Runtime inputs and preprocessor flags

  1. When in doubt, use runtime inputs rather than preprocessor flags when adding a new optional functionality.

  2. Use preprocessor flags in the following situations:

    1. A runtime option would ruin vectorization in a performance-critical code region, and templating is infeasible;

    2. The new option is meant to be a rapid replacement if successful. This should be coordinated with the team.

  3. Add runtime input variables in XGC_core/setup.F90:

    1. If the new input fits logically into existing namelists; otherwise, create a new one;

    2. Set a default value for the variable at declaration.

  4. Add preprocessor flags in CMake/XGCConfigOptions.cmake.
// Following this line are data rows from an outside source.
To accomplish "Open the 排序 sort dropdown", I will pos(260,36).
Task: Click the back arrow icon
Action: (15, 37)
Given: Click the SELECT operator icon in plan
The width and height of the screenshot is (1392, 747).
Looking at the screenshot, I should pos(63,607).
  1. NO GLOBAL VARIABLES in the C++ code

  2. Limited number of global parameters (e.g. proton mass) are acceptable, put them in cpp_globals.hpp if they may be of general use

  3. A function should perform a single logical operation Hints that your function might not be performing a single logical operation and needs to be broken up:

    1. It is very large (more than 200 lines)

    2. There are regions in your code where most variables inside that region aren’t used outside of it, and vice versa

    3. You want to time a region of your function. (That indicates that you that region meaningful as its own operation - it should be a separate function)
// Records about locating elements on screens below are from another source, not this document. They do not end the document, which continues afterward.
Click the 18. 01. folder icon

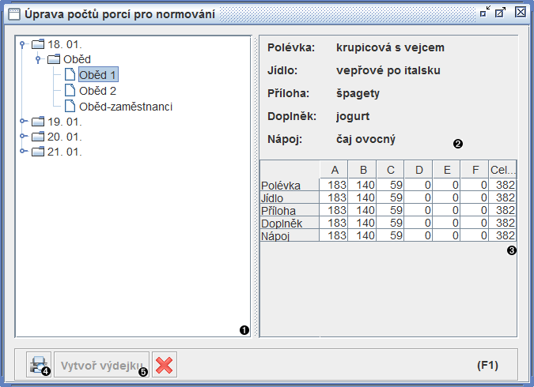[x=38, y=44]
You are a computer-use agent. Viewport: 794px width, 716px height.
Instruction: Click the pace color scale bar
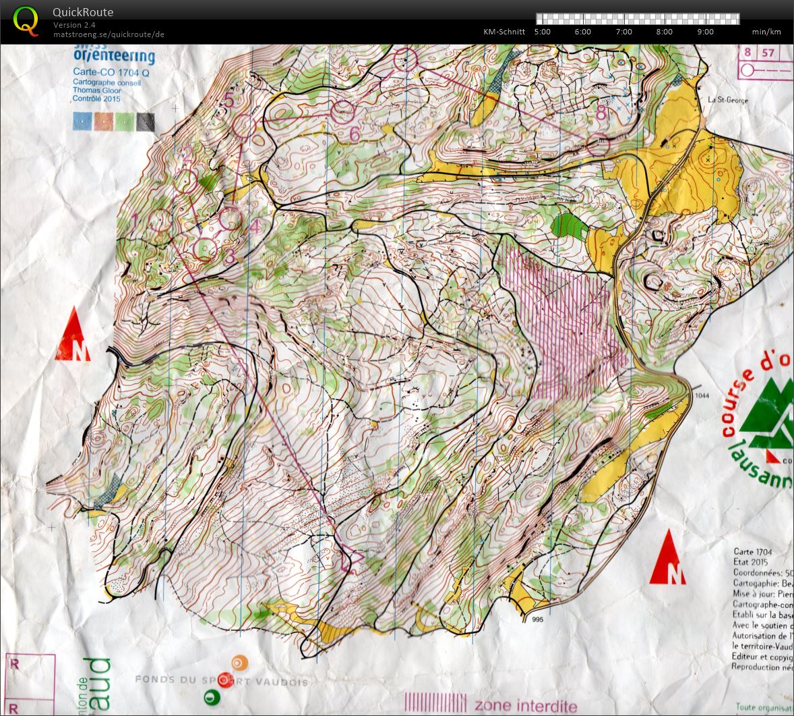(x=638, y=19)
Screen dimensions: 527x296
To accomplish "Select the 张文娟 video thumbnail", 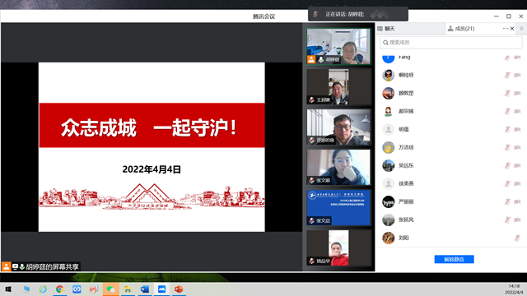I will point(338,167).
    4. There are large regions of your function inside a preprocessor flag

    5. Any code repetition

Source file length

  1. No firm rule on file length; they should be a logical unit of related code

  2. One class or struct per file a) Exception if they are extremely similar (e.g. SimdVector and SimdVector2D), in which case consider grouping them in a namespace


  1. All non-trivial new C++ functions must have an associated test a) Trivial would be e.g. double get_x(){return x;}

  2. We use GoogleTest, so #include <gtest/gtest.h> must be included.
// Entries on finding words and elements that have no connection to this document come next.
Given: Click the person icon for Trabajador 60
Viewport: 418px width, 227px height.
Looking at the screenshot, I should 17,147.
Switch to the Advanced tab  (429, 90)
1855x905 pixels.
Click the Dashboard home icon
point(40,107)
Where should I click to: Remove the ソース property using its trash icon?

  3. There are multiple “test sets” in our test suite

    1. Each one is its own executable and tests a single part of the code, either a kernel or a class/function.

    2. Each consists of multiple gtests (at least one per function).

  4. Add a new test set in CMakeLists.txt by adding its name to the list, and specifying the source files that need to be compiled, e.g.: set(scatter_SRCS XGC_core/cpp/cpp_scatter.cpp utils/cpp_unit_tests/electron_scatter_test.cpp) set(TESTS “push” “scatter”)

  5. Prefer to have your test check against analytic solutions rather than reference data; however, if the latter is necessary:

  6. If your test requires a lot of objects like grid and magnetic field, you can use the example in SmallExample/ and read it in with cpp_init_test_objects.hpp

  7. If your test requires an additional large object, or needs to check results against saved reference data:

    1. Add that new data to SmallExample

    2. Load your new SmallExample to the kitware site

    3. Update SmallExample.tar.gz.sha512 with the new sha512.

  8. There is some existing infrastructure to generate a correct answer to your test as reference and save it to file:

    1. Build the tests with the UPDATE_TESTS flag. Rather than checking against *.exp.txt with a tolerance of *.tol.txt, it will generate *.exp.txt if on CPU, and generate *.tol.txt (as the diff between the GPU results and the CPU results) if on GPU.

    2. You can also edit these manually.

Pull requests

  1. Pull requests (PRs) should be:

    1. Single topic

    2. Relatively small (<200 lines)

    3. Submitted with a short summary of what the changes do

    4. Submitted after running a Python script to automatically update the preprossor macro and input parameter documention. For example, from the XGC-Devel/Docs directory:

    module load gcc
    python update_docs.py
    1. Merged using the Squash and merge option on github.com.